“I know there is strength in the differences between us. I know there is comfort, where we overlap.”—Ani DiFranco
Through a happy chance last year, I got to be part of a training program in which I was able to spend a few weeks in the company of people from all over Pakistan.
Many of us there were speaking in our mother tongues that others could not understand, but Urdu served as a common denominator. It was fun picking up words of other languages from each other and also learning about the culture and traditions from other parts of the country.
Apart from the things that made us different, there was a lot that connected us as well.
We, the Millenial generation have grown up with the internet. Many of our pop culture references are the same. Our universities follow similar teaching and grading patterns and we have faced similar problems of reconciling our externally influenced values with traditional ones.
Altogether, it was a valuable experience living in what was essentially a microcosm of our society and overall, things went along swimmingly.
As it turns out, we don’t all need to be exactly alike to get along. It’s important to remember this while talking about Pakistani languages, official, national, regional and the effects they have on our individual and common identities.
A decision by the Supreme Court directing the Federal and Provincial governments to adopt Urdu as the official language has once again sparked the debate on which is the most commonly used language in Pakistan and whether it makes sense to declare Urdu as the official language or not?
It does, when you consider the rationale behind it.
Urdu is indeed understood all over the country even though it may not be the language most Pakistanis learn first.
There isn’t anything wrong with trying to simplify our official correspondences and public notices by having them in Urdu. Neither is it a mistake to have our leaders give their speeches abroad in Urdu, plenty of others do.

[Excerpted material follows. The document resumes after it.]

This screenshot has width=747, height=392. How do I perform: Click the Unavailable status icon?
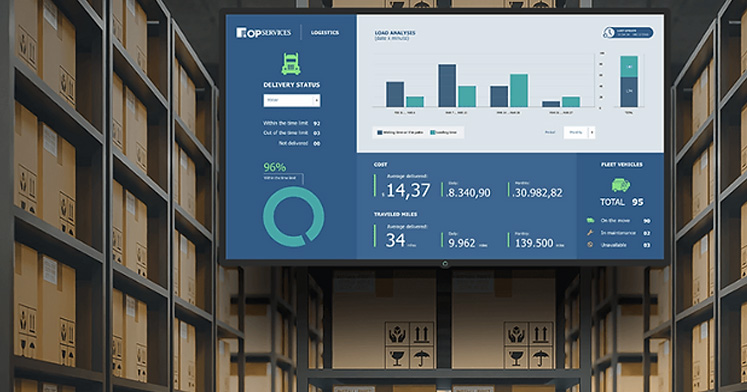coord(590,244)
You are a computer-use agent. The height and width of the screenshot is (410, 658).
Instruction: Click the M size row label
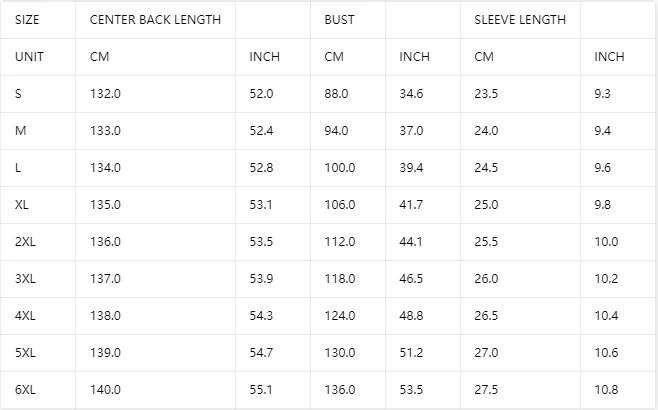click(x=20, y=131)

The concern that English will somehow get supplanted is naïve on the part of those who don’t understand that people are eager to learn English not because they want to understand the Prime Minister’s speeches to the UN but because English is what connects us to international pop culture, news and entertainment. Without English, we are cut off from vast swaths of knowledge unavailable in our own languages so there is no chance of it being replaced anytime soon.

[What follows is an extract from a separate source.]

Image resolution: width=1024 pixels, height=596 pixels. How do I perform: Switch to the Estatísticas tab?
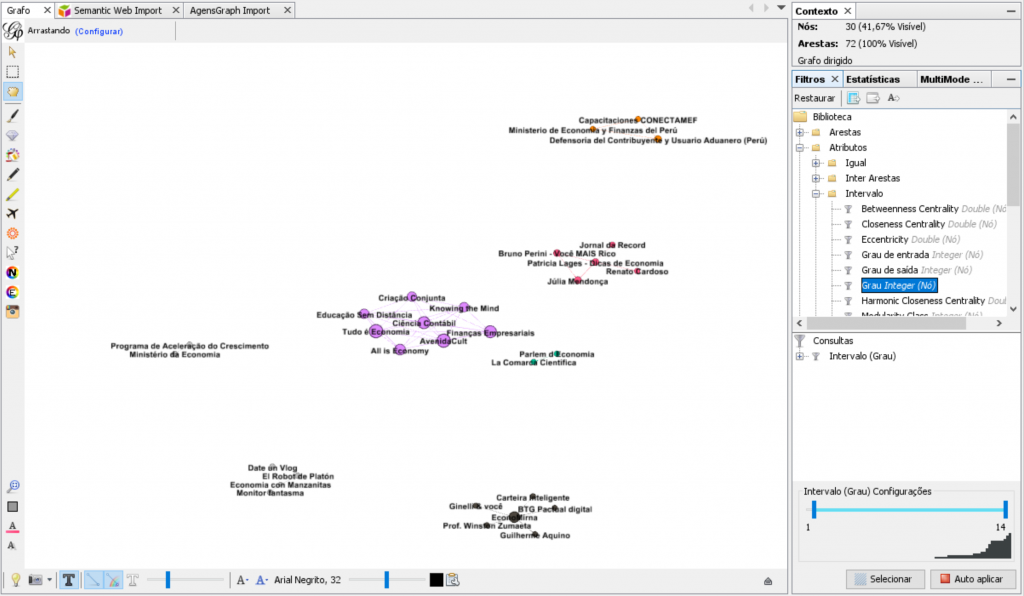[x=872, y=79]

However, those who consider introducing Urdu as an official language as a matter of unifying our national identity are mistaken.
Also read: Language change
Pakistanis are a diverse bunch and the differences in dialect, dress, food and traditions that pop up every few hundred miles are there to be appreciated not suppressed. If the introduction of Urdu as a common medium of communication somehow hinders the presence and growth of regional languages then that is not a desirable outcome.
Pakistan already has enough problems accepting differences. We are not very good at providing equal rights and representation to women and to religious and ethnic minorities. Let’s not add forced cultural and lingual homogeneity to the list of social injustices being inflicted by one part of the population on the other.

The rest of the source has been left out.